Hydrogen storage systems based on metal hydrides with efficient heat removal
University of Delaware
The overall objective of this research was to accelerate the rate at which hydrogen gas can be charged into a hydride-based hydrogen storage tank. During the charging process, the absorption reaction of hydrogen gas into a metal hydride bed is exothermic. The temperature of the system will increase if the heat released is not removed quickly from the system and reduce the absorption rate. Hence, the rate of hydrogen storage into a tank containing metal hydride materials strongly depends on the heat removal rate from the hydrogen storage system.

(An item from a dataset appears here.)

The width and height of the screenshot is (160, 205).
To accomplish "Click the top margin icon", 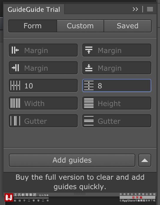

To increase the heat removal rate the following four approaches were explored: (i) Enhancement of the thermal conductivity of the metal hydride bed by incorporating conductivity-enhancing materials such as aluminum (Al) foam. (ii) The use of genetic algorithms to optimize the parameters and placement of spiral coil heat exchangers with fins. (iii) Introduction of an active cooling environment by embedding a helical coil heat exchanger into the hydrogen storage tank. (iv) Use of a physical mixing method to improve the heat removal rate. In order to investigate the effectiveness and the role of various factors in the above proposed approaches, we developed a numerical model that incorporates flow, reaction kinetics and heat transfer within the software package ANSYS. Simulations were used to explore various storage tank designs containing hydride materials and various cooling enhancement methods to find the optimal materials and design for accelerating the charging rate of the hydrogen into the tank. An experimental setup was also designed and fabricated to charge the hydrogen into a hydride-based storage tank. The temperature and pressure of the tank was monitored during charging to validate the simulations.